Abstract

Given the actual needs for detecting multiple features of butterflies in natural ecosystems, this paper proposes a model of weakly-supervised butterfly detection based on a saliency map (WBD-SM) to enhance the accuracy of butterfly detection in the ecological environment as well as to overcome the difficulty of fine annotation. Our proposed model first extracts the features of different scales using the VGG16 without the fully connected layers as the backbone network. Next, the saliency maps of butterfly images are extracted using the deep supervision network with shortcut connections (DSS) used for the butterfly target location. The class activation maps of butterfly images are derived via the adversarial complementary learning (ACoL) network for butterfly target recognition. Then, the saliency and class activation maps are post-processed with conditional random fields, thereby obtaining the refined saliency maps of butterfly objects. Finally, the locations of the butterflies are acquired based on the saliency maps. Experimental results on the 20 categories of butterfly dataset collected in this paper indicate that the WBD-SM achieves a higher recognition accuracy than that of the VGG16 under different division ratios.
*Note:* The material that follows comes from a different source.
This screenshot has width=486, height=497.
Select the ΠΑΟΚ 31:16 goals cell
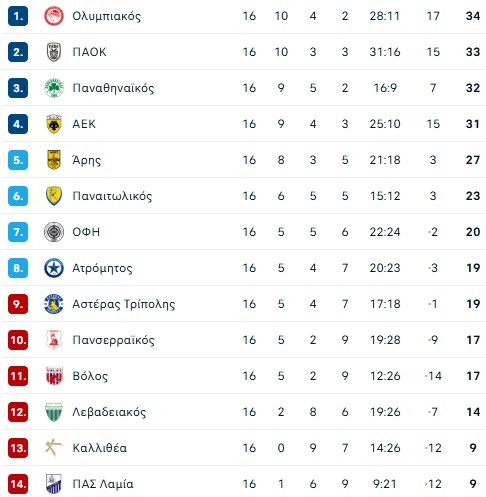(x=385, y=52)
At the same time, when the training set and test set are 8:2, our WBD-SM attains a 95.67% localization accuracy, which is 9.37% and 11.87% higher than the results of the DSS and ACoL, respectively. Compared with three state-of-the-art fully-supervised object detection networks, RefineDet, YOLOv3 and single-shot detection (SSD), the detection performance of our WBD-SM is better than RefineDet, and YOLOv3, and is almost the same as SSD.